This year’s New York City Marathon is scheduled for Sunday, November 4, 2012. Which means that, if you’ve registered in advance, and if you’re following a traditional 18-week prep schedule, you’ll need to begin your training regimen . . . already. So put down that Krispy Kreme, lick your fingers, and figure out where it was you last saw those running shoes . . .
But wait, you say, I’m not a serious runner. In fact, I get tired driving 26 miles. And even if I were tempted to do something as loony as train for a marathon, God help me, what about my (fill in the blank: job, family, novel-in-progress)?
I first discovered running – or was it the other way around? – while in law school, in Boston, in the late 1970s. This was ground-zero for U.S. distance-running, a time and place when it was not uncommon for me to see guys like Bill Rodgers and Alberto Salazar circling the Chestnut Hill reservoir on my nightly stress-busting forays from my Commonwealth Avenue apartment.
Endurance athletics, alas, proved not to be my strong suit, and I’ve never threatened the podium in any of the dozens of road and trail races I’ve entered over the years. But I’ve always enjoyed the personal challenge, not to mention the mental and physical benefits of regular training, such that the habits I developed in my student days have stayed with me well into middle age, where I still run at least three times per week – and have for nearly 35 years. By my calculation, that pencils out to around 25,000 miles, and 70 or so pairs of running shoes.
Wasted time? Hardly. In my second career as an author, and now having run three marathons and written three novels, I can draw some parallels between the two – parallels that should apply with equal force to lawyering, or to parenting, or to any of life’s endeavors that requires time and effort and single-minded dedication.
But first a story.
My first-ever marathon was the 1984 New York City, for which I naively trained by running as far as I could as fast as I could, night after night, for two solid months.
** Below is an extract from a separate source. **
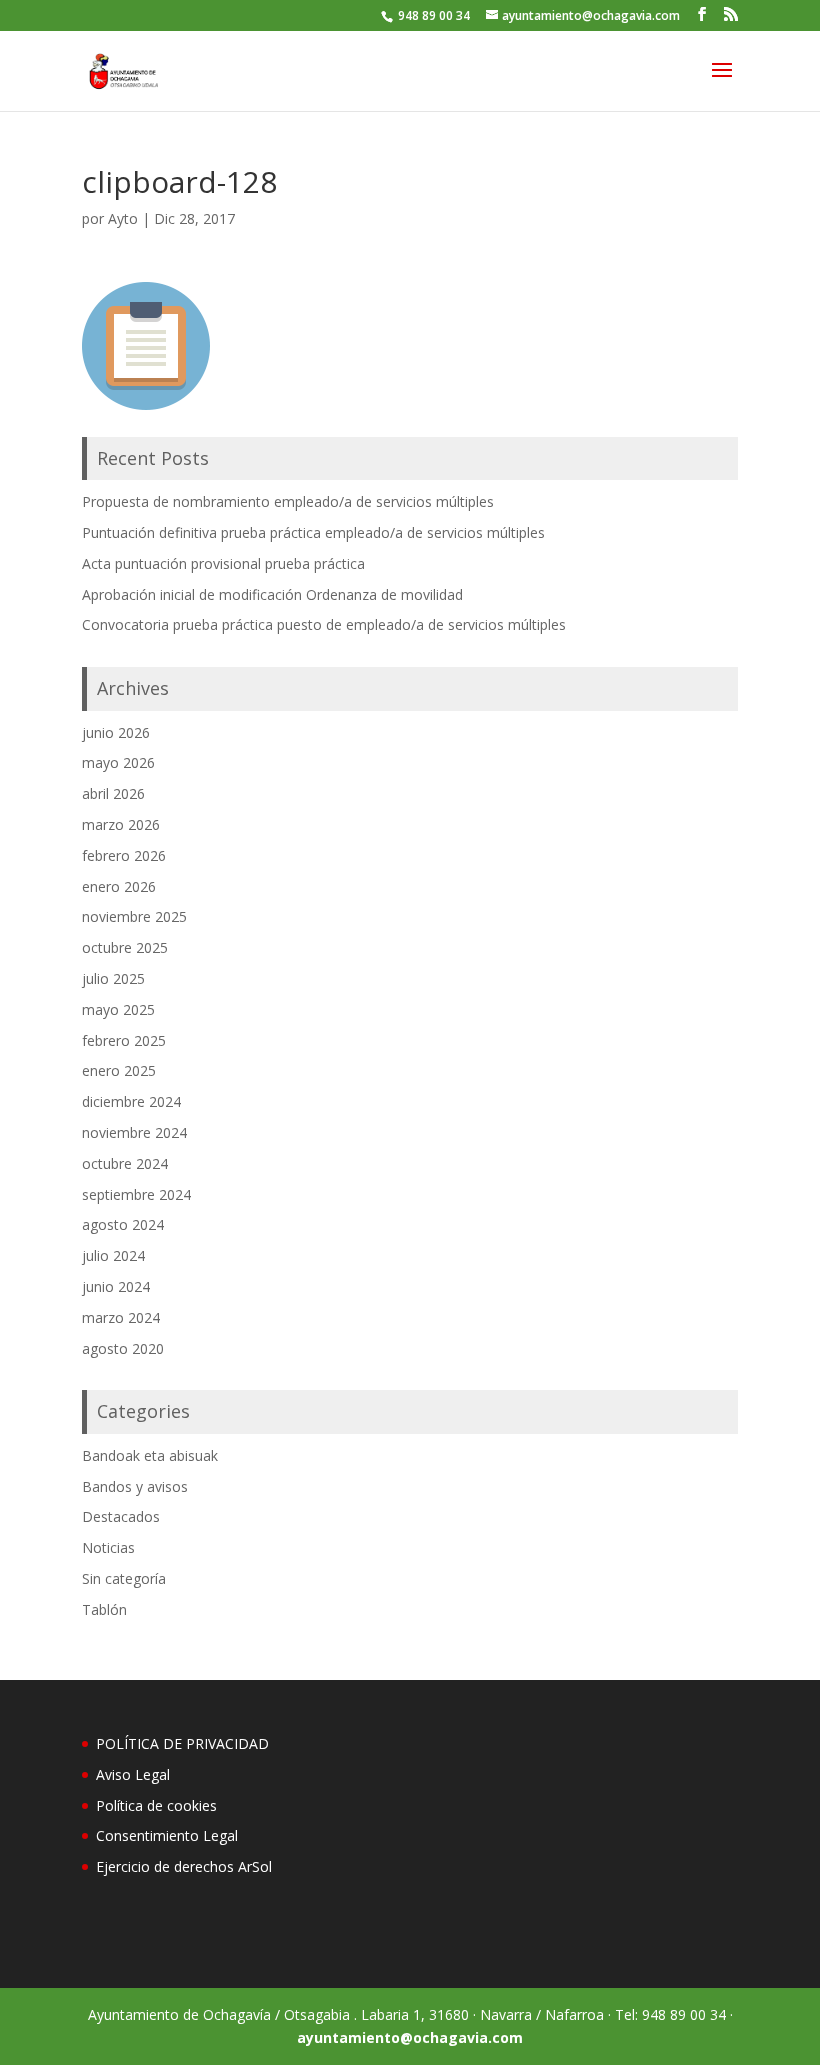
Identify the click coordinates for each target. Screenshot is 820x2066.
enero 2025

I worked my way up to 14-milers at an eight-minute pace, figuring that the crowds and adrenaline would carry me to the finish. I figured wrong. Race day found me slowing at mile 18, and mostly walking to mile 20, where I bonked so badly I could no longer put one foot in front of the other. I sat – first in the street, then on the bumper of an ambulance. But I eventually managed to get up, and stagger, and walk some more. Then I found myself jogging again, through the sun-dappled hills of Central Park and onto 59th Street, where I finished in a humiliating, exhilarating 5:59.
To this day, I regard that race as the greatest achievement of my life.
Why? Because I didn’t quit. In fact, I vowed then and there to run again in New York, which I’ve done every ten years. And though my performance has improved markedly with each return visit, the lessons I learned in that first, torturous race – lessons I’ll here call the “Three Ps” – have remained immutable and indelible, sustaining me still in my middle-aged writing life. They are:
- ͦPreparation. It takes more than ideas and enthusiasm to begin a novel, given that THE END lies more than a year and a hundred-thousand words down the road. Each new book is its own epic journey, requiring the kind of research, organization, outlining, and mental preparedness for which marathon training is uniquely suited. Approach the process lightly, and you’re likely to hit the Wall – or to never reach the start line. Know and respect the course, and you just might wear the laurels.
- ͦ Perspiration. There are days when the words won’t come, and when the finish line looks to be a hundred miles away. That’s when you need to put one foot in front of the other, pushing through the pain and refusing to quit. You might not love what you’re writing on those days, but at least you’re moving forward. As Nora Roberts once said, you can’t edit a blank page.
- ͦ Perseverance. It was E. L. Doctorow who likened writing the novel to driving on a foggy night, in that you can only see as far as your headlights, but you can make the whole trip that way. So too the marathon, in which you can only see a few blocks up the road, but with faith and persistence, you’ll eventually get to the finish.
So yes, I’ll keep on running, for as long as my aging joints allow. Because the road offers valuable lessons. And the foremost of these is: never, ever give up.